XFS defragmentation interface.

xfs uses the xfs_fsr tool, found in the xfsdump (!) package, to
defragment files on the filesystem.

It has a few features for defragmenting a whole filesystem,
starting/stopping, etc, but I'll just sketch out how it defragments a
single file.

The xfs preallocation routines are central to this; fsr uses
preallocation to create the less-fragmented space for the file in

The 10,000 foot overview is:

1. create a new temporary file - open & unlink
2. preallocate space for the new file to match the file to be defragmented
3. see if we got fewer extents than the original
4. do an O_DIRECT data copy into the new extents
5. call the kernel to swap the extents between the two, with sanity checks
6. close unlinked temporary file which now contains the fragmented extents.

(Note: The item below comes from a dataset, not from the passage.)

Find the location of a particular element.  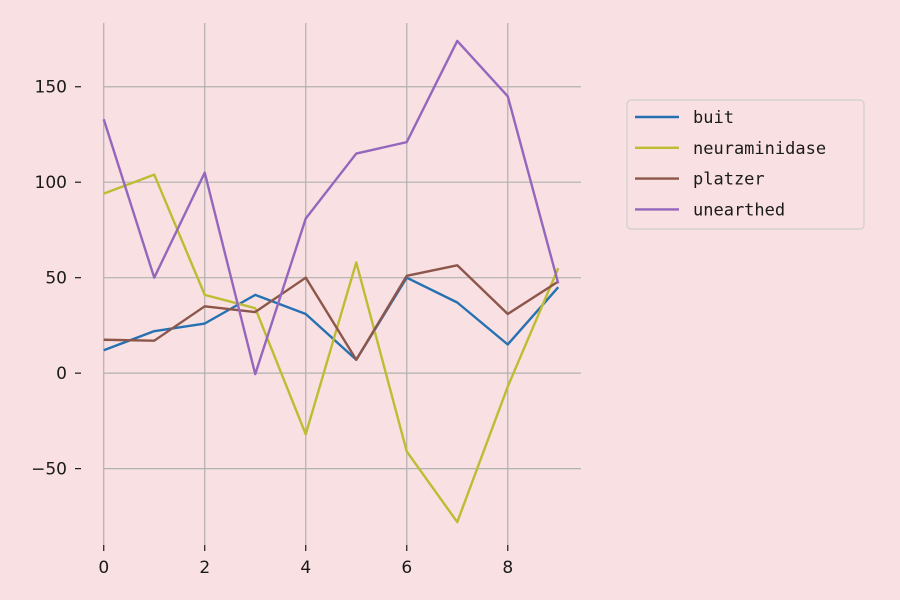

y-tick-label: 100 is located at coordinates (51, 183). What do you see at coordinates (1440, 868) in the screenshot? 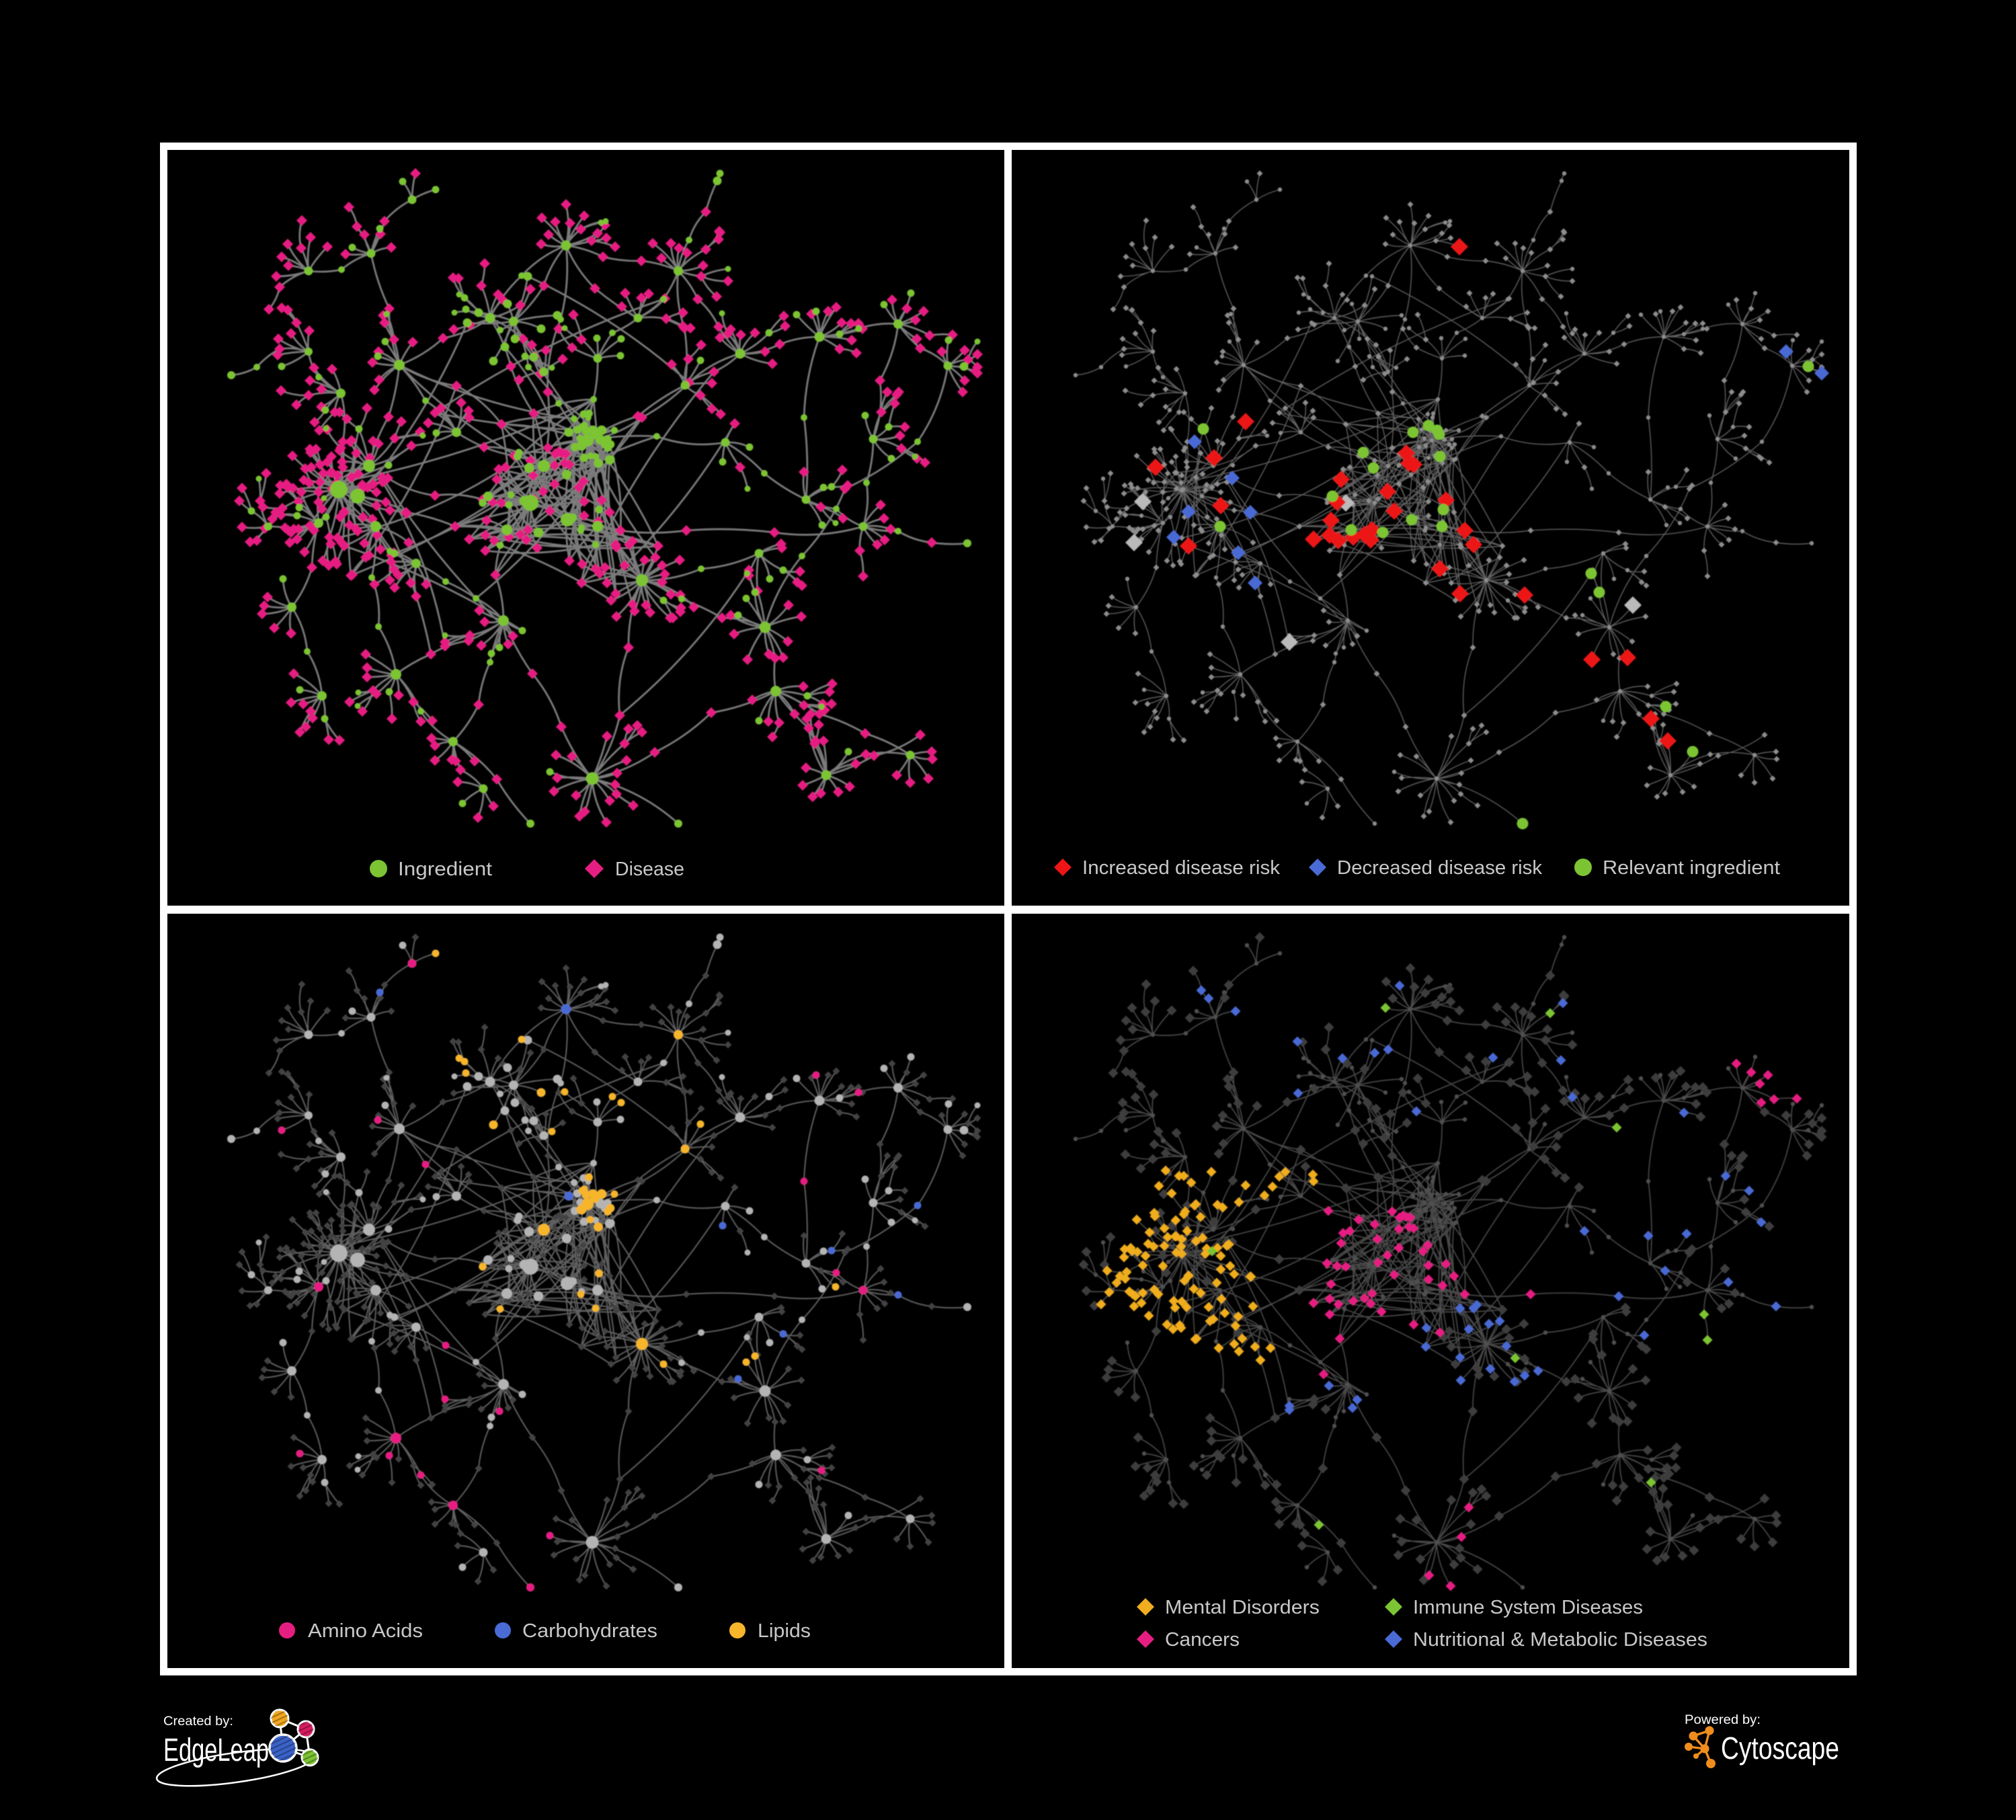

userspace work is done in xfsdump/fsr/xfs_fsr.c
kernelspace work is done in fs/xfs/xfs_dfrag.c

In more detail...

in userspace, fsrfile_common() / packfile():

check for mandatory locks, skip this file if present
make sure there is room to copy the file
get inode attributes (ext2-style, append-only, immutable, etc)
skip if immutable, append-only, or no-defrag set
get the current extent layout of the file (XFS_IOC_GETBMAP)
stop if already best nr. of extents
open the temp file and immediately unlink it
set extended attributes on the temp file
set other extended inode flags on the temp file
set up buffers for direct IO
loop through original block map, preallocating extents for tmp file
(this preserves holes as well)
double check that we have fewer extents
now loop through the block map, copying into temp file via O_DIRECT
truncate temp file to proper size (O_DIRECT alignment may have made it
switch to file owner's UID/GID to preserve quota information
set up swapext ioctl to swap extents
call kernel to swap extents between original & temp files:

typedef struct xfs_swapext
__int64_t sx_version; /* swapext version */
__int64_t sx_fdtarget; /* fd of target file */
__int64_t sx_fdtmp; /* fd of tmp file */
xfs_off_t sx_offset; /* offset into file */
xfs_off_t sx_length; /* leng from offset */
char sx_pad[16]; /* pad space, unused */
xfs_bstat_t sx_stat; /* stat of target b4 copy */
} xfs_swapext_t;

now in kernelspace, xfs_swapext() / xfs_swap_extents():

verify both files on same filesystem
verify that inode numbers differ
abort if filesystem is shut down
lock the inodes (ilock, ilock...)
check permissions on the files
verify that they both have the same format/type (S_IFMT, realtime, etc)
if temp file is cached, flush it
verify size of both files match
verify both files have extended attributes (or not)
compare change & modify times with what was passed in
abort if they differ, file was changed before locking
abort if the original file is memory-mapped
set up transaction
swap the data forks of the inodes, fix up on-disk inode values
commit the transaction
unlock the inodes